"Antigone" : Élan des siens et liens du sang

Pour sauver son frère et sa famille, une jeune fille endosse son identité. Son sacrifice émeut les foules et la transforme en icône. Une relecture impeccable de Sophocle par Sophie Deraspe, couronné de nombreux prix au Québec et qui représenta le Canada à l’Oscar.

Québec, de nos jours. Après la mort de son premier frère Étéocle et l’arrestation du second Polynice, la jeune réfugiée kabyle Antigone Hipponomes sacrifie ses études et son avenir pour prendre la place du détenu. Son geste fait d’elle l’égérie d’un mouvement générationnel…

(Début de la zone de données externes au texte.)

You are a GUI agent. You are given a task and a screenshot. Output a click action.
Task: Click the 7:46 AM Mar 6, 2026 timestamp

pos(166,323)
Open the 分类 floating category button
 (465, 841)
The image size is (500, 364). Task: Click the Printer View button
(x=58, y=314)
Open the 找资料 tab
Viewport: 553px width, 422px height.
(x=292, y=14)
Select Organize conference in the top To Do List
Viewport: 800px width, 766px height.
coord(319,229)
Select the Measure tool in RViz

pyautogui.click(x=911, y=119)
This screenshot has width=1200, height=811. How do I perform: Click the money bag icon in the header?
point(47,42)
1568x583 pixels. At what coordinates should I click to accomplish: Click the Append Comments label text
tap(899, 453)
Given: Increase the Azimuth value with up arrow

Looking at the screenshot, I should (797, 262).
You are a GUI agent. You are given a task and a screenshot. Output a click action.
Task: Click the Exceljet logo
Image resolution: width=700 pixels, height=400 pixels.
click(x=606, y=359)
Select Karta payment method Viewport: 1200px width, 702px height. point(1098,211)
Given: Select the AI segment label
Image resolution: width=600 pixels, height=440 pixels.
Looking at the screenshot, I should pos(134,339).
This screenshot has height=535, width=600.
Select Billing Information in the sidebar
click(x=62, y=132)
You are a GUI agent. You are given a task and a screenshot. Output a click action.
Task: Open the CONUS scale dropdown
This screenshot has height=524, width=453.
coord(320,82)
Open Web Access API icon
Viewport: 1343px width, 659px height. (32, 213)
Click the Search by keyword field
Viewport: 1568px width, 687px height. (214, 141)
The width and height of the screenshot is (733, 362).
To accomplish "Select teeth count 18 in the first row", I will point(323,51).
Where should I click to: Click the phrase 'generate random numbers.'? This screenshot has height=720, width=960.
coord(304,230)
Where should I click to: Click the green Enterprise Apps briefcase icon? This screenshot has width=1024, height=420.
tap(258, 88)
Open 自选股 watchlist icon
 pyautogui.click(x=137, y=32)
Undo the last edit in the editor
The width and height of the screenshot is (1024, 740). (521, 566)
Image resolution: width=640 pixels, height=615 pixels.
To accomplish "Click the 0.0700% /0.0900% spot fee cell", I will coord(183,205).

Attention, découverte(s) ! Découverte tardive de Sophie Deraspe, tout d’abord. Près de quinze ans après les débuts de cette réalisatrice québécoise dont l’impressionnante filmographie de fiction et de documentaire a déjà emballé les principaux festivals du monde entier mais qui, par on-ne-sait quelle aberration, n’a jamais trouvé le chemin des salles hexagonale — l’occasion de rappeler, au passage, l’importance des distributeurs, ces indispensables intermédiaires achetant les films aux producteurs afin que les exploitants puissent les projeter. Découverte (bis) de Nahéma Ricci, comédienne débutante et interprète du rôle-titre investissant un personnage aux résonances multiples puisqu’il doit à la fois justifier son charisme auprès des foules (comme de la caméra) et renvoyer, dans un inconscient lointain, à la vibration élégiaque de l’héroïne de Sophocle.

Sophocle en exil

Réappropriation du mythe antique, cette réactualisation de la tragédie fonctionne impeccablement dès lors que l’on consent à accepter que des Kabyles puisse porter des patronymes grecs. Leur origine, et leur passé familial dramatique ne sont pas anodins puisqu’il expliquent leur expatriation forcée ainsi qu’un déclassement social pouvant précipiter la chute des frères dans la marginalité. Présent sans être insistant, l’arrière-plan (géo-)politique qui renvoie à la question de l’exil et de l’arrachement, est traité avec une extrême finesse ; Sophie Deraspe accomplit (comme Philippe Falardeau avec Monsieur Lazhar) tout ce que Villeneuve avait raté dans Incendies, son adaptation de Wajdi Mouawad.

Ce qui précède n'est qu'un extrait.